Reading Order Recommendations

New to du Maurier: Rebecca → My Cousin Rachel → Jamaica Inn.

Gothic focus: Rebecca → Jamaica Inn → The House on the Strand.

Complete: Jamaica Inn → Rebecca → Frenchman’s Creek → My Cousin Rachel → The House on the Strand.

Frequently Asked Questions

What is the best Daphne du Maurier book to start with?

Rebecca (1938) is the essential starting point — one of the most widely read British novels of the twentieth century and the defining text of romantic suspense. The unnamed narrator who marries Maxim de Winter and comes to Manderley, where the first wife Rebecca's presence still dominates everything, is one of the most memorable voices in twentieth-century fiction. My Cousin Rachel (1951) is the best second book — an ambiguous novel about a young man who cannot decide whether his cousin Rachel murdered his guardian or not, and who falls desperately in love with her despite his suspicion.

What is Rebecca about?

Rebecca (1938) begins with the famous line 'Last night I dreamt I went to Manderley again.' The unnamed narrator, a young woman of humble background, marries the wealthy widower Maxim de Winter and comes to his Cornwall estate, Manderley. There she is haunted by the presence of his first wife, Rebecca — by the housekeeper Mrs Danvers's devotion to her memory, by Rebecca's things still in the rooms, by her own sense of inadequacy compared to the brilliant, beautiful woman who preceded her. The novel is a Gothic romance, a psychological thriller, and a study of a marriage's secrets; its ending is one of the most carefully constructed in twentieth-century fiction.

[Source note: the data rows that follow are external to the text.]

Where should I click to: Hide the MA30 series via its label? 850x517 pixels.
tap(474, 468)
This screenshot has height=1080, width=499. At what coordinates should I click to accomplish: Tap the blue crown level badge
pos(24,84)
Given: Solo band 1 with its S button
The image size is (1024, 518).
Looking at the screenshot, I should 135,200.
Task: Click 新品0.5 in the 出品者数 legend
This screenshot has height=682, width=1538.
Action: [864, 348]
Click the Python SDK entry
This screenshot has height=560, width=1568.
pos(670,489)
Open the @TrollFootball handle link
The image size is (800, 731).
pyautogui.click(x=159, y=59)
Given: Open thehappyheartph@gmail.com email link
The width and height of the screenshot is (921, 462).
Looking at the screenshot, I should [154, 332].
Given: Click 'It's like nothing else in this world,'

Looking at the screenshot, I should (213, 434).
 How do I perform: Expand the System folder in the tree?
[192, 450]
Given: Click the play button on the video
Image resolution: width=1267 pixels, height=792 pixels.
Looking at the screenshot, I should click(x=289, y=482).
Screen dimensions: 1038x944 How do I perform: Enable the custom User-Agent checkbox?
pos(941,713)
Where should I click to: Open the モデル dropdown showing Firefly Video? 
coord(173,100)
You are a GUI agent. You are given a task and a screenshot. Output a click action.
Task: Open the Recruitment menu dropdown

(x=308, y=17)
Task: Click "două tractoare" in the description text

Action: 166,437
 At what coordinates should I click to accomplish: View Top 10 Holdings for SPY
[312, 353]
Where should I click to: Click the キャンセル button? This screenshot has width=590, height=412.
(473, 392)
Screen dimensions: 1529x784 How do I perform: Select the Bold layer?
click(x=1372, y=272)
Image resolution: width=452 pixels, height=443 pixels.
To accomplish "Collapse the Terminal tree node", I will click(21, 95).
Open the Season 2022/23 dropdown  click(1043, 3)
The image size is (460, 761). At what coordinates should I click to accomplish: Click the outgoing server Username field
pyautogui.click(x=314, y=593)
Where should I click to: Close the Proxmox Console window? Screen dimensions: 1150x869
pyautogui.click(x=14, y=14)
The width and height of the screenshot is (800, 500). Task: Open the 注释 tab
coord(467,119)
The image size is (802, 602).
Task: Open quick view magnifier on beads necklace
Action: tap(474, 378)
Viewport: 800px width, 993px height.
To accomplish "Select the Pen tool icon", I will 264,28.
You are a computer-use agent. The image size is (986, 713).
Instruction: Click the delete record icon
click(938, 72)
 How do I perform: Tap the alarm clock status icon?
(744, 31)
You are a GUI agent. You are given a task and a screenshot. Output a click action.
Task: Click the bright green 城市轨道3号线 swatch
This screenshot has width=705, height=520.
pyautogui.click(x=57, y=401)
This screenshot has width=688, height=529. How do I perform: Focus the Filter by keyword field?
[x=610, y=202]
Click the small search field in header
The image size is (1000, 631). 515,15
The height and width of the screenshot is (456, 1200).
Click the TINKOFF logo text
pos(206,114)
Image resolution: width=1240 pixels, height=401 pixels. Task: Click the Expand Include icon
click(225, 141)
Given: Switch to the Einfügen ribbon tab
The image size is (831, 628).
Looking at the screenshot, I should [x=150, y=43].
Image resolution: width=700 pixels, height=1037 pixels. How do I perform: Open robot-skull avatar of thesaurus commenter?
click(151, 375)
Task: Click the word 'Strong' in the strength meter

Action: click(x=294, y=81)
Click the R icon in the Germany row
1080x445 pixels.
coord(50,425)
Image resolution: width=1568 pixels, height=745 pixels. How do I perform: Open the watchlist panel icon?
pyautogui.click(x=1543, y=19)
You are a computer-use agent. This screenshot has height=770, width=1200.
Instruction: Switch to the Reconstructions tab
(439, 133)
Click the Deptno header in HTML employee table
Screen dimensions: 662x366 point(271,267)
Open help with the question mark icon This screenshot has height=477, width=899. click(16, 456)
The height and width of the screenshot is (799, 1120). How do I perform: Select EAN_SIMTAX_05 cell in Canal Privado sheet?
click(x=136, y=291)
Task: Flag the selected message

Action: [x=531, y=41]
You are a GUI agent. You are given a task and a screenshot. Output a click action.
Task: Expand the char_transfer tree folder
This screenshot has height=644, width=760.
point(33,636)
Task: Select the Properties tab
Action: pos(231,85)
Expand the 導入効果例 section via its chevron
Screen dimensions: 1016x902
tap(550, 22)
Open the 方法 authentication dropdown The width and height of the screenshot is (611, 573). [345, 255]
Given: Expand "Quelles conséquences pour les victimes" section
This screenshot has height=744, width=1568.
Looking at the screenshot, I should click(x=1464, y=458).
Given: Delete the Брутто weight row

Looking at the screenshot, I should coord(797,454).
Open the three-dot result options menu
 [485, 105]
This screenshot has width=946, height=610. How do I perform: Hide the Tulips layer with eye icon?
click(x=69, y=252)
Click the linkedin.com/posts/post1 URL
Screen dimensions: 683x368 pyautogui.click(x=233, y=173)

What is My Cousin Rachel about?

My Cousin Rachel (1951) is structured around an unanswerable question: did Rachel Sangalletti, the widow of Philip Ashley's guardian and cousin Ambrose, poison Ambrose for his money? Philip, who inherits Ambrose's Cornwall estate, is determined to believe so — but when he meets Rachel, he falls in love with her and reverses his judgement completely. Du Maurier never resolves the ambiguity; the novel ends without a definitive answer, leaving the reader to decide whether Rachel is a murderer or a victim. The most psychologically sophisticated of du Maurier's novels.

What is Jamaica Inn about?

Jamaica Inn (1936) is du Maurier's breakthrough novel — Mary Yellan, newly orphaned, comes to live with her aunt at Jamaica Inn on Bodmin Moor, and discovers that her uncle Joss Merlyn runs a gang of wreckers (men who lure ships onto the rocks to plunder them). The novel is a Gothic thriller set in early nineteenth-century Cornwall, drawing on du Maurier's own experience of the landscape and its history. Less psychologically complex than Rebecca or My Cousin Rachel but a compelling narrative; the best starting point for readers who prefer Gothic adventure to psychological ambiguity.